Al llegar, los que consiguieron arribar a la costa, sin perder la poca vida que les quedaba, o aterrizar sin ser atrapados, las vacas no eran tan gordas como habían imaginado en sus sueños, como había visto en las pantallas gracias a los satélites y las parabólicas. Toparon, más bien, con siete delgadas y famélicas criaturas hambrientas que no tenían para comer ni verdes ni inmensos prados. Los campos no eran cultivados, los estómagos no estaban llenos, la sonrisa en el rostro de los hombres empezaba a borrarse y la belleza en los corazones de las mujeres había desaparecido casi por completo. Se encontraron de bruces con las vacas flacas de racismo que se ceba con los más pobres. Tuvieron que enfrentarse a unos trabajos despreciados por los propios del lugar, siendo, la mayor parte de las veces malpagados y explotados.

José y sus hijas e hijos, y las hijas e hijos de estos, “crecieron en la tierra de su aflicción”; y allí “olvidaron sus trabajos y la casa paterna”. Se asimilaron en la nueva cultura y fueron perdiendo, poco a poco sus raíces en un continuo goteo de sangre, que, hasta entonces les mantenía unidos a la tierra en la que habían nacido. Sus costumbres se fueron diluyendo una vez más. Apartaron sus creencias y sus vestimentas para no ser distinguidos de los ciudadanos con los que compartían poco, también es verdad. Les invitaban a integrarse pero no recibían muestras de ser aceptados tal y como eran. Eran mal mirados y en muchos casos, se les acusaba de venir a robar, a quitar el poco trabajo que había, de querer aprovecharse de las mujeres de aquella tierra, de oler mal, de no pagar sus deudas, ellos, que llevaban toda la vida pagando con la suya propia, la Deuda a la que sus antepasados les habían condenado.

 


“Pero hubo un momento en el que todo cambió, mis queridos niños”, aseguró la Abuela.
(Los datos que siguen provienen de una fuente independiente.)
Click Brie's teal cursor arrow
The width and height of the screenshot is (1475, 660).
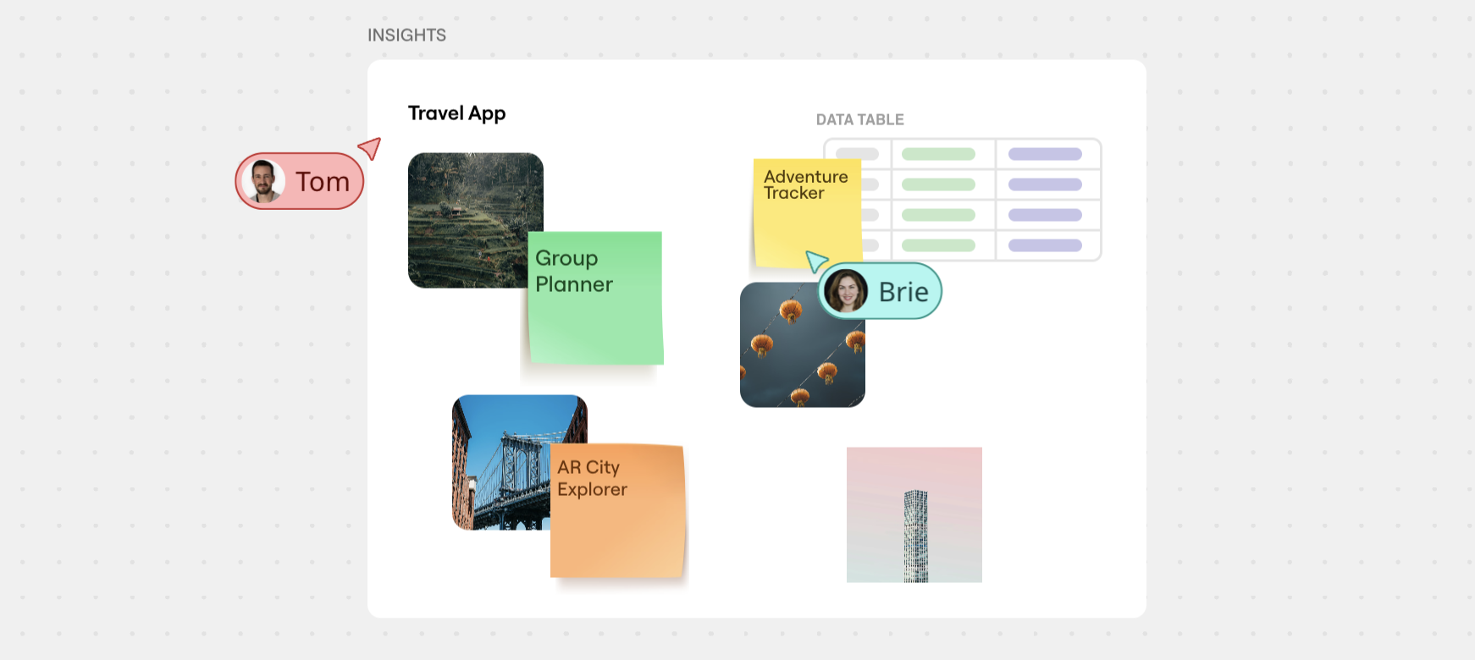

Los ojos de las niñas y de los niños se abrían de par en par ante tantas desgracias narradas por la matriarca. Sin embargo, una luz esperanzadora inauguraba un nuevo camino, y ninguno de los pequeños quería perderse ahora, el intrigante final de la historia del pueblo en el que habían nacido.


Cuando el hambre cubrió toda la tierra, José abrió los graneros y repartió raciones a los egipcios mientras arreciaba el hambre en Egipto, y de todos los países venían a Egipto a comprar a José, porque el hambre arreciaba en toda la tierra”.

Y los hermanos de José, los que un día lo enterraron en el olvido y otro día lo vendieron a los mercados del capital, volvieron a su tierra, a implorar la ayuda del olvidado y despreciado hermano pequeño. Porque de José y de sus hijas e hijos, y de las hijas y los hijos de sus hijos era de quienes podían recibir, una vez más, las materias primas y la fuerza de la mano de obra. Y solo ellos podían regresar a recuperar la tierra, y las selvas vírgenes y la historia de los siglos y las sabias tradiciones.

Y esta vez, los hijos de José no respondieron a sus hermanos con la misma moneda con que habían sido vendidos, ni los trataron como ellos habían sido tratados. Muy al contrario, para cobrarse de ellos la explotación y la posterior venta de que habían sido objeto, las hijas y los hijos y las nietas y los nietos de José aceptaron la petición de sus hermanos, los pueblos de Arriba, con una sola condición: que su antigua dignidad robada, aquella que escondían en un pequeño envoltorio, al fondo del cajón con sus propiedades, les fuera reintegrada y restaurada.